Proposed Partition of Palestine
In 1947, the UN proposed partitioning Palestine into separate Jewish and Arab states. Violence breaks out as Zionist militias attack Palestinian towns.
Henrietta Lacks
In 1945, Henrietta Lacks, a poor Black tobacco farmer, passed of cancer. Her cell tissues were harvested against her will. In the scientific community, she's known as the HeLa human cell line.
Alpha Kappa Alpha
From 1935 to 1941, members of Alpha Kappa Alpha, a sorority of Black college women, set up mobile clinics on Mississippi plantations to provide basic health screenings, education, and treatment.
Susie Walking Bear Yellowtail
After graduating from Boston City Hospital in 1927, Susie Walking Bear Yellowtail works as a nurse at the Indian Hospital on the reservation. She raises objections to the abuse Crow patients receive from white doctors, including frequent sterilization of Crow women without their knowledge.
Eugenical Sterilization Act
In 1924, Carrie Buck, a 17 year old unwed mother was diagnosed as “feebleminded” and was the first person to be sterilized under Virginia’s 1924 Eugenical Sterilization Act.
Lady Lovers
In the 1920s and 1930s, Black queer women build social networks in northern cities like New York and Chicago. Known as “lady lovers,” they meet, drink, and dance at speakeasies and parties. A popular entertainer included Gladys Bentley.
Invasion of Palestine
From 1920s to 1930s, large-scale Jewish immigration to Palestine increases tensions with the Palestinian population, leading to riots and violence.
Invention of the Pap Smear
In 1928, the pap smear was invented, a test to check for cervical cancer. By 1941, cervical cancer went from the #1 killer for people with uteruses to now 14k cases/year.
The Balfour Declaration
In 1917, the Balfour Declaration pledges British support for a Jewish homeland in Palestine under British control.
Creation of the American Birth Control League
In 1916, Margaret Sanger established the American Birth Control League, currently Planned Parenthood Federation of America. While the creation and promotion of birth control allowed for more sexual agency, it was also tested on Puerto Rican women and used for population and eugenics purposes in Black and brown communities.
Sykes-Picot Agreement
In 1916, a secret treaty between the UK, France, and Russian empires for the partition of the Ottoman Empire
Ida B Wells
In 1892, after three of Ida B Well’s friends were lynched, she dedicated her life to exposing the truth about lynching. Using the Black community newspaper, The Free Speech, she investigated every lynching she heard about.
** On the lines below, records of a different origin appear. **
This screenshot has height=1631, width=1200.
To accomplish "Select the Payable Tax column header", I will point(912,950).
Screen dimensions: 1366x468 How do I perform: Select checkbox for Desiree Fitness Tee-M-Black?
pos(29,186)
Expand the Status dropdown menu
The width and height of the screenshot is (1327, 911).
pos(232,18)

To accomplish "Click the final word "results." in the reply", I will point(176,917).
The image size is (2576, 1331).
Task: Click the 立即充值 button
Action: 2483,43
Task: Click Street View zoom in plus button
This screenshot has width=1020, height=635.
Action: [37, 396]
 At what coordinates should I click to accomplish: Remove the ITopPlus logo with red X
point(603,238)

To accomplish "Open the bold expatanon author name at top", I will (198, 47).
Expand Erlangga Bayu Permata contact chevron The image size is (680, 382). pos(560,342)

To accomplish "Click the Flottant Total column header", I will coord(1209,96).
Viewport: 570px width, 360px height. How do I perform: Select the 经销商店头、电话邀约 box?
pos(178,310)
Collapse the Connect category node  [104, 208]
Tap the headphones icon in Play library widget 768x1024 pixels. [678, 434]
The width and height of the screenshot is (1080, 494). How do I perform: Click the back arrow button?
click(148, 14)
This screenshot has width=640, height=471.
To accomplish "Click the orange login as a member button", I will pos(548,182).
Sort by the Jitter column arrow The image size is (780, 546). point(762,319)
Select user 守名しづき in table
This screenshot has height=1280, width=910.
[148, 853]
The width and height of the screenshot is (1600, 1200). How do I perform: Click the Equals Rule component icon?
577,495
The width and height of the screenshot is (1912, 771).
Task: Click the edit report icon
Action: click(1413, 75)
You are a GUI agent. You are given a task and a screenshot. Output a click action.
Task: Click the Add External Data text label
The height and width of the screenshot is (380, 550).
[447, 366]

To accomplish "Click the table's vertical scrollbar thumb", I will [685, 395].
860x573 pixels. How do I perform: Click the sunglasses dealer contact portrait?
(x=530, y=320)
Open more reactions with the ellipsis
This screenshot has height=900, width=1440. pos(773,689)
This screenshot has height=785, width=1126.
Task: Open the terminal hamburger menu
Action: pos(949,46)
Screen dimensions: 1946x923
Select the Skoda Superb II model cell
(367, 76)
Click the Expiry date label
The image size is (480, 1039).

Abortions & “Race Suicide”
At the end of the Civil War, president of the American Medical Association leads a campaign discouraging white women from asserting reproductive autonomy. As enslaved Africans are freed as as immigration increases from Asia and Mexico, he argues that white women practicing abortion and birth control are committing “race suicide,” the foundations for replacement theory.
Landing of Clotilde
In 1859, the Landing of Clotilde in Mobile, Alabama led to intense reproductive violence, including children being ripped from mothers, forced abortions, forced childcare for owner's children, poor maternal health. There was no informed consent.
Marion Sims
From 1845 to 1849, Dr. James Marion Sims named the "father of modern gynecology” purchased and used enslaved African women for gynecological research experiments.
Colonial Occupation of Somalia
From 1840 to 1960, the occupation and control in Somalia by the British and Italians.
Transatlantic Slave Trade
From 1526 to 1867, European slave traders transported enslaved Africans, mainly from West Africa, to the Americas. In 1619, the first recorded enslaved Africans arrived in Virginia.
Sakina bint Husayn
Sakina (SA) was a young child at Karbala who witnessed unimaginable violence and the massacre of her father Imam Husayn (AS).